Leider bleibt es nicht bei diesem einen Fall. Auch "Pio's" im vorderen Teil des Kamper Hof ist seit einigen Tagen geschlossen. In der Türe hängt von innen ein Zettel: "Unser Lokal bleibt bis auf Weiteres geschlossen!" – mehr war nicht in Erfahrung zu bringen. Inhaber Ralf Piotrowski war am Dienstag nicht zu erreichen. Auch Ralf Winstroth, Generalbevollmächtigter der Aaldering-Unternehmensgruppe (zu der auch der Kamper Hof gehört) hat nur vage Informationen: "Wir wissen leider auch nicht, wie es mit 'Pio's' weitergeht", sagte er am Dienstag.

Gisela von Thenen gibt ihr „Café Sahnehäubchen“ in jüngere Hände. FOTO: Fischer, Armin

Zur Aaldering-Gruppe gehört auch der "Scheffel", der seit Monaten leer steht. "Wir wissen, was wir im Scheffel haben möchten. Und es wird auf jeden Fall wieder eine Gastronomie einziehen", so Winstroth. "Allerdings hatten wir wegen des Umzugs unserer Verwaltung noch nicht die Zeit, uns intensiv um neue Pächter zu kümmern.
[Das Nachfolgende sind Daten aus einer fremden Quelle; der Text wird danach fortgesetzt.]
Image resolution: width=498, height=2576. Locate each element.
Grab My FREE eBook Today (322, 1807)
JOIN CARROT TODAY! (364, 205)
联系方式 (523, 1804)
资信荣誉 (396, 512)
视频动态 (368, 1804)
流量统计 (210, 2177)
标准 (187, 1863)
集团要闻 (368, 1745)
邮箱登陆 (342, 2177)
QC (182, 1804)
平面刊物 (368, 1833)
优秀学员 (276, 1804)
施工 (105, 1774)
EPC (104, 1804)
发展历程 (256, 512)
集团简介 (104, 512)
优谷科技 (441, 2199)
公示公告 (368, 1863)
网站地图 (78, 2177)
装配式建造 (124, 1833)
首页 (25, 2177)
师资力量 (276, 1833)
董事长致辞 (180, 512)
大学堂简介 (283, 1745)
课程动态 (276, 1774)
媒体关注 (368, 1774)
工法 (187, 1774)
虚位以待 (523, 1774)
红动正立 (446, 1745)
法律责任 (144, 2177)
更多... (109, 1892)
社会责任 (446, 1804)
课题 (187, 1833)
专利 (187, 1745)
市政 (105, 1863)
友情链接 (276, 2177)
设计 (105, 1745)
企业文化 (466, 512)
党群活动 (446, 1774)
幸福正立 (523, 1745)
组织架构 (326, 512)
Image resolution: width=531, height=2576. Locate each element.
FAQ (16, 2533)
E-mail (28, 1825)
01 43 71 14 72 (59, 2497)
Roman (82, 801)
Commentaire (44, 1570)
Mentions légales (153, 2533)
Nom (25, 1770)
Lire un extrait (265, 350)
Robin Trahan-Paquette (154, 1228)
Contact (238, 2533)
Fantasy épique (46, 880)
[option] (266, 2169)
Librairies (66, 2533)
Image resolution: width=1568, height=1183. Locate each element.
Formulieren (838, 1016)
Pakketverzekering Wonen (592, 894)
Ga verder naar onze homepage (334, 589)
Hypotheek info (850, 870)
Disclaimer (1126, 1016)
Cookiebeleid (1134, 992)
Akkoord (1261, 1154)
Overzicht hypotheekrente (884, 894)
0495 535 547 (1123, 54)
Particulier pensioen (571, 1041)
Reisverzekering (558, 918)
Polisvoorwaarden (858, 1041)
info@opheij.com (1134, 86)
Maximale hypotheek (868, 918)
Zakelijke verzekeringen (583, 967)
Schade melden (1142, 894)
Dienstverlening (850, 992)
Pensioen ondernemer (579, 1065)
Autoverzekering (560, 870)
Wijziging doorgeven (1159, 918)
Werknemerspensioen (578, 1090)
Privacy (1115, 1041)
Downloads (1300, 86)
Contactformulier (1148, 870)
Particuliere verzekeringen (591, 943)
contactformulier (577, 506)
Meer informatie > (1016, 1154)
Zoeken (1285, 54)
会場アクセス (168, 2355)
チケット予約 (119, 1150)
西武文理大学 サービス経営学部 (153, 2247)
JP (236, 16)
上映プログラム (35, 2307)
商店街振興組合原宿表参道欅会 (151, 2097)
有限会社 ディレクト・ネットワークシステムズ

Das kann noch etwas dauern."

Schnell verbreitete sich in Rheinberg das Gerücht, auch das "Café Sahnehäubchen" an der Gelderstraße schließe bald seine Pforten. Gisela von Thenen, seit 2006 Betreiberin des Cafés, winkt jedoch ab: "Stimmt nicht, das Café bleibt geöffnet. Allerdings gebe ich es im März nächsten Jahres ab. Ich habe eine junge Frau gefunden, die das 'Sahnehäubchen' weiterführt, was mich sehr freut."

Das „Caruso im Scheffel“ am Holzmarkt steht seit Monaten leer. Wann ein neuer Pächter das schicke Restaurant übernimmt, ist noch unklar. FOTO: Fischer, Armin

Im "Punto" an der Gelderstraße wird es weiterhin ein kühles Pils an der Theke geben. Eine Veränderung hat sich auch dort ergeben: Martina Conrad, von Beginn an Mitinhaberin des "Punto", zog sich vor kurzem nach zehn Jahren als selbstständige Gastronomin aus dem Geschäft zurück. So müssen die Gäste nun auf ein vertrautes Gesicht verzichten. "Ich führe das 'Punto' allein weiter", sagt Wirtin Fränzi Bröcking.

Auch Budberg bleibt vom Kneipensterben nicht verschont. 33 Jahren haben Heidemarie und Wilfried Albeck die Bahnhofsgaststätte mit der dazugehörigen Remise als beliebte Party-Location geführt. "Am 31. Oktober machen wir Schluss", sagt Wilfried Albeck. "Mit unserer Remise gehörten wir damals zu den ersten, die die Möglichkeit angeboten haben, günstig Privatpartys zu feiern. Das hat viele Jahre gut geklappt. Aber jetzt haben wir einen Nachbarn, der uns bei jeder Gelegenheit Polizei und Ordnungsamt auf den Hals hetzt. Und da vergeht einem irgendwann die Lust."